Items:
..............................

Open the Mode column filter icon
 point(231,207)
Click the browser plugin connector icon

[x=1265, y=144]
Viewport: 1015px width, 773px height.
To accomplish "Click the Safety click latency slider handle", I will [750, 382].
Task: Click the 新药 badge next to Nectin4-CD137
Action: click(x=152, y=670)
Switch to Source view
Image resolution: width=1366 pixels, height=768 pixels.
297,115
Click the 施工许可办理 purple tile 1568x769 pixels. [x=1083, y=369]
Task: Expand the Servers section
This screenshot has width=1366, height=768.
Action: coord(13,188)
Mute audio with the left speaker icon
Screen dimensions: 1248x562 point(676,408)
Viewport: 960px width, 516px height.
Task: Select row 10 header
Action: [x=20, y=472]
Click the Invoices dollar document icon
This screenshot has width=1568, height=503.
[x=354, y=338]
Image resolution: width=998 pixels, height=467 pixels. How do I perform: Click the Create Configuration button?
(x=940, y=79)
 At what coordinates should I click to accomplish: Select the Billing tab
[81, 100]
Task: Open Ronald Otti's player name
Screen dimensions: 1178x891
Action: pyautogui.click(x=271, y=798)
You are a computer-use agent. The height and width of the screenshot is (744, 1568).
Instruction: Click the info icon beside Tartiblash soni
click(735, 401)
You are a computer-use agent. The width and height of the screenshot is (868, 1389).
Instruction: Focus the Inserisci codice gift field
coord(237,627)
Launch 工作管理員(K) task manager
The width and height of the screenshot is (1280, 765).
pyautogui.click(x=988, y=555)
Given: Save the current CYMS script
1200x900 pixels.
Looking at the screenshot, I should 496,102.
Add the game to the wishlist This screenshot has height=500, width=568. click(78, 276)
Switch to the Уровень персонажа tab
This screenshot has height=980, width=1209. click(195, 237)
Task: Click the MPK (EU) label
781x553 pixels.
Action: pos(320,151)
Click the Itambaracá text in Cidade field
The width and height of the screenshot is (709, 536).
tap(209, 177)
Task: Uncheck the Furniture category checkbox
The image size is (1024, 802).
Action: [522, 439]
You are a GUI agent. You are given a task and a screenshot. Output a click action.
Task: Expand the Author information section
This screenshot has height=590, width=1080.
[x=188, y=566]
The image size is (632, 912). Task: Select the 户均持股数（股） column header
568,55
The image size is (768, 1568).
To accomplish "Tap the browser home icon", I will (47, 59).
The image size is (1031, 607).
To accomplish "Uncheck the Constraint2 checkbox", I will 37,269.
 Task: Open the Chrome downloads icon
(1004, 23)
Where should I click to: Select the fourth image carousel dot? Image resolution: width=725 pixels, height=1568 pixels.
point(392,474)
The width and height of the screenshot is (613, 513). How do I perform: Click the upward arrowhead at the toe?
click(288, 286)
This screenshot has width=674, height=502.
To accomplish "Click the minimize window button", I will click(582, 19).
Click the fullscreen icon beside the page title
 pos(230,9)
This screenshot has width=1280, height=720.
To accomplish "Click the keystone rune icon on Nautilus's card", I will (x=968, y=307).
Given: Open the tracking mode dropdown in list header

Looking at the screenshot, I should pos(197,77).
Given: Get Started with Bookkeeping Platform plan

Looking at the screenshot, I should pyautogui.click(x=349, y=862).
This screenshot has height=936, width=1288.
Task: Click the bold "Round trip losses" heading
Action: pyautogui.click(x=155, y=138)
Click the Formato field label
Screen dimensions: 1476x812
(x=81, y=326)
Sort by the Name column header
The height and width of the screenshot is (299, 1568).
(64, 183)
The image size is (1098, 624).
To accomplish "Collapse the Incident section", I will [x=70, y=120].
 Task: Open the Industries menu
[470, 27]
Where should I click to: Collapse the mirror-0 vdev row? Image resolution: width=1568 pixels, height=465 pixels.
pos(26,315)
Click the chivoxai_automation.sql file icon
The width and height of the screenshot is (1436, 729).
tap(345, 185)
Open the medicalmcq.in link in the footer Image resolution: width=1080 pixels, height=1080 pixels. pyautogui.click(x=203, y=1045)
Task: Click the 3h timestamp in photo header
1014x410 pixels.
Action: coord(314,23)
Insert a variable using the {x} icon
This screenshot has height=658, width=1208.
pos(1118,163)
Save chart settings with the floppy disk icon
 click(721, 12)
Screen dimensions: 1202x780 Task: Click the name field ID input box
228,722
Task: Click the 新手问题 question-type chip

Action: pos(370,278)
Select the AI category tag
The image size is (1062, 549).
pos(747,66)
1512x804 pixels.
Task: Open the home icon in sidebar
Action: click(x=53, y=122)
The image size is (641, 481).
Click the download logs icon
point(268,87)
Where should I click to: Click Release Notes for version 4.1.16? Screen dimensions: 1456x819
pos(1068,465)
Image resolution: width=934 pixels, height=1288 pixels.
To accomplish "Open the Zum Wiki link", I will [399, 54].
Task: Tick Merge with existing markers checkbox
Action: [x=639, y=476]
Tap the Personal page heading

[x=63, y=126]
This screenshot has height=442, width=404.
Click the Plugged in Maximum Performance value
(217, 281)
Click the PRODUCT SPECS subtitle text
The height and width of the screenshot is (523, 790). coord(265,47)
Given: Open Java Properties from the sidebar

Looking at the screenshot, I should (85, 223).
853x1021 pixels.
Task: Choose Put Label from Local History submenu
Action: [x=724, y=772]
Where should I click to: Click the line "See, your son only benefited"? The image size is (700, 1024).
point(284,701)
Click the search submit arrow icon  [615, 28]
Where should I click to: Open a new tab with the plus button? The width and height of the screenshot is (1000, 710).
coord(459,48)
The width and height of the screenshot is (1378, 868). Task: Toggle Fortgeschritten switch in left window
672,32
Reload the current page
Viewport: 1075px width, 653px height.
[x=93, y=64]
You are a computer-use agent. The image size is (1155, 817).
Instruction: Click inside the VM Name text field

..............................

To be done: Reproduce every one of the records above verbatim, line for line.

Output for this task:
Open the Mode column filter icon
 point(231,207)
Click the browser plugin connector icon

[x=1265, y=144]
Viewport: 1015px width, 773px height.
To accomplish "Click the Safety click latency slider handle", I will [750, 382].
Task: Click the 新药 badge next to Nectin4-CD137
Action: click(x=152, y=670)
Switch to Source view
Image resolution: width=1366 pixels, height=768 pixels.
297,115
Click the 施工许可办理 purple tile 1568x769 pixels. [x=1083, y=369]
Task: Expand the Servers section
This screenshot has width=1366, height=768.
Action: coord(13,188)
Mute audio with the left speaker icon
Screen dimensions: 1248x562 point(676,408)
Viewport: 960px width, 516px height.
Task: Select row 10 header
Action: [x=20, y=472]
Click the Invoices dollar document icon
This screenshot has width=1568, height=503.
[x=354, y=338]
Image resolution: width=998 pixels, height=467 pixels. How do I perform: Click the Create Configuration button?
(x=940, y=79)
 At what coordinates should I click to accomplish: Select the Billing tab
[81, 100]
Task: Open Ronald Otti's player name
Screen dimensions: 1178x891
Action: pyautogui.click(x=271, y=798)
You are a computer-use agent. The height and width of the screenshot is (744, 1568).
Instruction: Click the info icon beside Tartiblash soni
click(735, 401)
You are a computer-use agent. The width and height of the screenshot is (868, 1389).
Instruction: Focus the Inserisci codice gift field
coord(237,627)
Launch 工作管理員(K) task manager
The width and height of the screenshot is (1280, 765).
pyautogui.click(x=988, y=555)
Given: Save the current CYMS script
1200x900 pixels.
Looking at the screenshot, I should 496,102.
Add the game to the wishlist This screenshot has height=500, width=568. click(78, 276)
Switch to the Уровень персонажа tab
This screenshot has height=980, width=1209. click(195, 237)
Task: Click the MPK (EU) label
781x553 pixels.
Action: pos(320,151)
Click the Itambaracá text in Cidade field
The width and height of the screenshot is (709, 536).
tap(209, 177)
Task: Uncheck the Furniture category checkbox
The image size is (1024, 802).
Action: [522, 439]
You are a GUI agent. You are given a task and a screenshot. Output a click action.
Task: Expand the Author information section
This screenshot has height=590, width=1080.
[x=188, y=566]
The image size is (632, 912). Task: Select the 户均持股数（股） column header
568,55
The image size is (768, 1568).
To accomplish "Tap the browser home icon", I will (47, 59).
The image size is (1031, 607).
To accomplish "Uncheck the Constraint2 checkbox", I will 37,269.
 Task: Open the Chrome downloads icon
(1004, 23)
Where should I click to: Select the fourth image carousel dot? Image resolution: width=725 pixels, height=1568 pixels.
point(392,474)
The width and height of the screenshot is (613, 513). How do I perform: Click the upward arrowhead at the toe?
click(288, 286)
This screenshot has width=674, height=502.
To accomplish "Click the minimize window button", I will click(582, 19).
Click the fullscreen icon beside the page title
 pos(230,9)
This screenshot has width=1280, height=720.
To accomplish "Click the keystone rune icon on Nautilus's card", I will (x=968, y=307).
Given: Open the tracking mode dropdown in list header

Looking at the screenshot, I should pos(197,77).
Given: Get Started with Bookkeeping Platform plan

Looking at the screenshot, I should pyautogui.click(x=349, y=862).
This screenshot has height=936, width=1288.
Task: Click the bold "Round trip losses" heading
Action: pyautogui.click(x=155, y=138)
Click the Formato field label
Screen dimensions: 1476x812
(x=81, y=326)
Sort by the Name column header
The height and width of the screenshot is (299, 1568).
(64, 183)
The image size is (1098, 624).
To accomplish "Collapse the Incident section", I will [x=70, y=120].
 Task: Open the Industries menu
[470, 27]
Where should I click to: Collapse the mirror-0 vdev row? Image resolution: width=1568 pixels, height=465 pixels.
pos(26,315)
Click the chivoxai_automation.sql file icon
The width and height of the screenshot is (1436, 729).
tap(345, 185)
Open the medicalmcq.in link in the footer Image resolution: width=1080 pixels, height=1080 pixels. pyautogui.click(x=203, y=1045)
Task: Click the 3h timestamp in photo header
1014x410 pixels.
Action: coord(314,23)
Insert a variable using the {x} icon
This screenshot has height=658, width=1208.
pos(1118,163)
Save chart settings with the floppy disk icon
 click(721, 12)
Screen dimensions: 1202x780 Task: Click the name field ID input box
228,722
Task: Click the 新手问题 question-type chip

Action: pos(370,278)
Select the AI category tag
The image size is (1062, 549).
pos(747,66)
1512x804 pixels.
Task: Open the home icon in sidebar
Action: click(x=53, y=122)
The image size is (641, 481).
Click the download logs icon
point(268,87)
Where should I click to: Click Release Notes for version 4.1.16? Screen dimensions: 1456x819
pos(1068,465)
Image resolution: width=934 pixels, height=1288 pixels.
To accomplish "Open the Zum Wiki link", I will [399, 54].
Task: Tick Merge with existing markers checkbox
Action: [x=639, y=476]
Tap the Personal page heading

[x=63, y=126]
This screenshot has height=442, width=404.
Click the Plugged in Maximum Performance value
(217, 281)
Click the PRODUCT SPECS subtitle text
The height and width of the screenshot is (523, 790). coord(265,47)
Given: Open Java Properties from the sidebar

Looking at the screenshot, I should (85, 223).
853x1021 pixels.
Task: Choose Put Label from Local History submenu
Action: [x=724, y=772]
Where should I click to: Click the line "See, your son only benefited"? The image size is (700, 1024).
point(284,701)
Click the search submit arrow icon  [615, 28]
Where should I click to: Open a new tab with the plus button? The width and height of the screenshot is (1000, 710).
coord(459,48)
The width and height of the screenshot is (1378, 868). Task: Toggle Fortgeschritten switch in left window
672,32
Reload the current page
Viewport: 1075px width, 653px height.
[x=93, y=64]
You are a computer-use agent. The image size is (1155, 817).
Instruction: Click inside the VM Name text field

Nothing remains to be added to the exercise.